O ex-ministro da Educação Aloizio Mercadante criticou nesta segunda-feira, 7, a assinatura do Decreto nº 9.466 pelo presidente Jair Bolsonaro que dá o pontapé inicial para a militarização das escolas pelo governo.

“Na educação, e a história nos prova isso, a imposição de medidas autoritárias, em que não há a participação e o envolvimento da comunidade escolar, está fadada ao fracasso”, diz ele, lembrando que o tema não foi debatido; “A militarização por adesão seguramente não é a solução para os imensos desafios da educação brasileira, especialmente no ensino médio”, destaca Mercadante em nota.

Leia, abaixo, a nota na íntegra:

Como é característico de governos autoritários, Bolsonaro e sua equipe do Ministério da Educação publicaram, sem qualquer debate ou participação popular, o Decreto nº 9.466, que pretende, entre outras coisas, militarizar a educação no Brasil. De acordo com o referido decreto, as escolas devem adotar por “adesão o modelo de escolas cívico-militares nos sistemas de ensino municipais, estaduais e distrital tendo como base a gestão administrativa, educacional e didático-pedagógica adotada por colégios militares do Exército, Polícias e Bombeiros Militares”.

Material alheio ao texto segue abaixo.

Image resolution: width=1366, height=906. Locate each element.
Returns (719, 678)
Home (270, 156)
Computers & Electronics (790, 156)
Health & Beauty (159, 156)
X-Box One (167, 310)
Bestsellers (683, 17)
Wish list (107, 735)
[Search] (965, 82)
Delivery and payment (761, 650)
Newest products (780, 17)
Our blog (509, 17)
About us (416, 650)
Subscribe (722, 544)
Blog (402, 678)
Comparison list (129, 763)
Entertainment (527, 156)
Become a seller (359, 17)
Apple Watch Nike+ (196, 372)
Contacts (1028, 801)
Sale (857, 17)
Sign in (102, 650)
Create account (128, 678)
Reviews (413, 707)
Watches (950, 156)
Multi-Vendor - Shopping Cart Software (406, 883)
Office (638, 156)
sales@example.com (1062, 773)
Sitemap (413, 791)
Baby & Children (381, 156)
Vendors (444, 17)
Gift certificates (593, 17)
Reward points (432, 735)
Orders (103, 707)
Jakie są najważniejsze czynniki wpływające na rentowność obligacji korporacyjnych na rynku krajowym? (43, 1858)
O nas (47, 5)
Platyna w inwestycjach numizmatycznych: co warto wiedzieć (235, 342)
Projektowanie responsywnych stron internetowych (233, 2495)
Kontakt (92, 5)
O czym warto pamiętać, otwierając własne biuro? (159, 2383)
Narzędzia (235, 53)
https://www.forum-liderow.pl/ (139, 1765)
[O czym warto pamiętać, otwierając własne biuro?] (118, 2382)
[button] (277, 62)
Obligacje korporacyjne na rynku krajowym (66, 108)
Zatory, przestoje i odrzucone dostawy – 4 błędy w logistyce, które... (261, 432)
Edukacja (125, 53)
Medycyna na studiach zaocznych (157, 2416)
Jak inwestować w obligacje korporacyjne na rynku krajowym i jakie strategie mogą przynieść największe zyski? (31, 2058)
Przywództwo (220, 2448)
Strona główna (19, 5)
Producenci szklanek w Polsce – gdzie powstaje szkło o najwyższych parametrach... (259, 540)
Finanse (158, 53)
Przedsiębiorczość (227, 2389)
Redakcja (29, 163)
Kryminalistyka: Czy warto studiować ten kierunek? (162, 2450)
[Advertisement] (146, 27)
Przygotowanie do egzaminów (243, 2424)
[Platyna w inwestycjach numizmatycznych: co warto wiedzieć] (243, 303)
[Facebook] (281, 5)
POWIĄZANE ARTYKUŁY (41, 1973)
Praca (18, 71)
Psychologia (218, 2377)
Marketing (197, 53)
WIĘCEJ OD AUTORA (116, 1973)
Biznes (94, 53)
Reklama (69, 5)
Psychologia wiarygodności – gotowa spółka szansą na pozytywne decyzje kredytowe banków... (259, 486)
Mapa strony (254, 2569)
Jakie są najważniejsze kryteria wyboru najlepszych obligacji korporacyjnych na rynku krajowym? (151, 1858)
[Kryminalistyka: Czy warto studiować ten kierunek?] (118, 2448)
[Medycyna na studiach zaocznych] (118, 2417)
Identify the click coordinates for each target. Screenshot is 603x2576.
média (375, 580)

Ao publicar tal medida, o atual governo parece desconhecer que a educação pública brasileira já possuiu experiências pedagogias exitosas e de excelência, no ensino médio, como os institutos e centros tecnológicos federais ou alguns projetos especiais na redes estaduais de ensino técnico. Um indicador fundamental que atesta a qualidade do ensino médio dos Institutos Tecnológicos Federais é o desempenho dos mesmos no Pisa. Em 2015, se fossem considerados um país, teriam ficado em 2º lugar em Linguagem, 11ª em ciências e 30º em matemática, entre os 70 países mais ricos do planeta.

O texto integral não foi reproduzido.